Modes d’accueil : « Pas de bébés à la consigne », prêt à se mobiliser contre les futures ordonnances

Le collectif  Pas de bébés à la consigne  est inquiet. Ses membres se sont réunis suite à l’amendement sur les modes d’accueil de la petite enfance déposé par le gouvernement au projet de loi « pour un Etat au service d’une société de confiance ». Ils alertent sur les risques liés aux futures ordonnances qui en découleront.

Comme nous l’expliquions, cet amendement prévoit que, par ordonnance, un certain nombre de simplifications, mises en cohérence des législations applicables ou dérogations puissent être expérimentées pour une durée de 2 à 5 ans. Tout comme la mise en place de guichets uniques administratifs pour faciliter les démarches des gestionnaires ou porteurs de projets.
Selon Pas de bébés à la consigne, « la procédure choisie, le contenu de ce projet, le contexte de sa présentation ne présagent rien de bon ». Et dans un communiqué publié aujourd’hui, le Collectif argumente point par point pour expliciter sa méfiance voire sa défiance.

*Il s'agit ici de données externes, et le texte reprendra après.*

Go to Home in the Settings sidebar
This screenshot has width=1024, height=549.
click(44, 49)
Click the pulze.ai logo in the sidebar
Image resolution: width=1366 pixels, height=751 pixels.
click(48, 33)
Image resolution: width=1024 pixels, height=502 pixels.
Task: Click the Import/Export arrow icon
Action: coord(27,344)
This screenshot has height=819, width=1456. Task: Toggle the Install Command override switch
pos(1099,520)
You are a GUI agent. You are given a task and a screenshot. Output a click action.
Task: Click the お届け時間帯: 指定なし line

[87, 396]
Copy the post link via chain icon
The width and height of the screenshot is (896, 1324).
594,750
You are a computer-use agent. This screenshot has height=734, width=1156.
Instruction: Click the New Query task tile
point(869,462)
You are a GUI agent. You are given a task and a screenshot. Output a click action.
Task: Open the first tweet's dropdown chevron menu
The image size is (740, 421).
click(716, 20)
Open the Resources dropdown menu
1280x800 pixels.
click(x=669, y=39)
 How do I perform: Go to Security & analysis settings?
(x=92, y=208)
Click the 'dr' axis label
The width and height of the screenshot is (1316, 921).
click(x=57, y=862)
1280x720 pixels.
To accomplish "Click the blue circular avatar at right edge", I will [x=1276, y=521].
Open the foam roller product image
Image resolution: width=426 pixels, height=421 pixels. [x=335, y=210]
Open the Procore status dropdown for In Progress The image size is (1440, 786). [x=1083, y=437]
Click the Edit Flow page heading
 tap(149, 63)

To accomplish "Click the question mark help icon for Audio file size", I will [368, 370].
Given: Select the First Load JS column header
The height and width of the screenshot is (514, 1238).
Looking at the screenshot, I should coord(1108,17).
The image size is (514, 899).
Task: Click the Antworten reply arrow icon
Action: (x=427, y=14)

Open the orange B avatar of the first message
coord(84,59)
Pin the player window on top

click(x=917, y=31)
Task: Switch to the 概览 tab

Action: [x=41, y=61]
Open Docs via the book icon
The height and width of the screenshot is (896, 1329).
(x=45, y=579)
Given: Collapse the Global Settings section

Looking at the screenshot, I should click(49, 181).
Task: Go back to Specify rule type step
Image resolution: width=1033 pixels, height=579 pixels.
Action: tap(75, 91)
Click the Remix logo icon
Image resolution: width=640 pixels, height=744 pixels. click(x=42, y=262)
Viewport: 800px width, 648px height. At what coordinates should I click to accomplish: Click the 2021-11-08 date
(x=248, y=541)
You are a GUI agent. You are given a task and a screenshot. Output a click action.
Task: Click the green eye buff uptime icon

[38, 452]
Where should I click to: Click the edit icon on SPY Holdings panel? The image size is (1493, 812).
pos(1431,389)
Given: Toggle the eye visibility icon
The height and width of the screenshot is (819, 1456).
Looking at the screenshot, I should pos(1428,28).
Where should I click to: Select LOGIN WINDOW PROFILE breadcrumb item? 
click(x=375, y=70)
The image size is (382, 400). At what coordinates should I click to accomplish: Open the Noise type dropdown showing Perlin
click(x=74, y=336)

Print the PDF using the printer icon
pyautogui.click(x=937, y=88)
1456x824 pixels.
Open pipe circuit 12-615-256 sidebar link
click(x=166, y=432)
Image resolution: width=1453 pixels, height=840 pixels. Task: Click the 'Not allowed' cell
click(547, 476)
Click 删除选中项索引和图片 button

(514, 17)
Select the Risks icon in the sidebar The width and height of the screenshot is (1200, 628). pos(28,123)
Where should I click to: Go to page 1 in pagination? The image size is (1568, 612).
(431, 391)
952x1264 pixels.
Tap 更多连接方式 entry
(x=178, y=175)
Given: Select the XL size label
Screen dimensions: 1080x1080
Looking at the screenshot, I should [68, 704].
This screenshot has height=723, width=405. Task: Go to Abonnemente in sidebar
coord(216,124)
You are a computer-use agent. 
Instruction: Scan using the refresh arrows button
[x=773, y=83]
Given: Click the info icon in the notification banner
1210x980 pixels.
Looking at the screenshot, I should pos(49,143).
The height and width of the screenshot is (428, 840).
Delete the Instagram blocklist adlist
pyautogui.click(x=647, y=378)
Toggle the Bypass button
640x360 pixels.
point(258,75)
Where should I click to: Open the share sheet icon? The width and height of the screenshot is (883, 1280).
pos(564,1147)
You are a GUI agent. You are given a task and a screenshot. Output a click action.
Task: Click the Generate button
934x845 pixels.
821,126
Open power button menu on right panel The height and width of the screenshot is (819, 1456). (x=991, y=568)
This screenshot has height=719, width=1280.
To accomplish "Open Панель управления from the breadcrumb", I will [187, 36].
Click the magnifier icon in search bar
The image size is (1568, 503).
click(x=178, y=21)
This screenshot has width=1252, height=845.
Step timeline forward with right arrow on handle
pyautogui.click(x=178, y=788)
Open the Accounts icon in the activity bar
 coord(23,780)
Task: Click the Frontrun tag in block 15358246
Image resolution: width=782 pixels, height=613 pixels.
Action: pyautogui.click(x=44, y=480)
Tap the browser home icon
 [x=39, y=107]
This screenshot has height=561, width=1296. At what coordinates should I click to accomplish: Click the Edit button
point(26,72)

Risque d’appauvrissement des normes  
Il relève que « l’imprécision du texte dont on ne sait pas exactement quelles normes et quelles dérogations sont visées, ouvre le champ à de multiples déclinaisons opérationnelles en termes de compétences et de gouvernance sur l’ensemble du secteur de la petite enfance ». Il s’inquiète particulièrement que « la possibilité s’ouvre notamment de déroger, sous prétexte d’enjeux locaux, jusqu’aux normes d’encadrement des enfants ou de qualifications professionnelles des accueillants au nom de « garanties équivalentes ». Ceci alors même qu’aujourd’hui ces normes ne sont dans les faits pas toujours respectées ». Enfin, vu le contexte budgétaire, il craint que « les dérogations et les mesures de simplification annoncées se traduisent par une dégradation de nombreuses normes régissant l’accueil collectif comme l’accueil individuel, au détriment de la qualité des modes d’accueil et de l’intérêt de l’enfant et des familles. »

Dans ces conditions, le Collectif appelle les professionnels de la petite enfance et les famille à rester en alerte et à se préparer à la mobilisation qui sera nécessaire si ses craintes se confirment.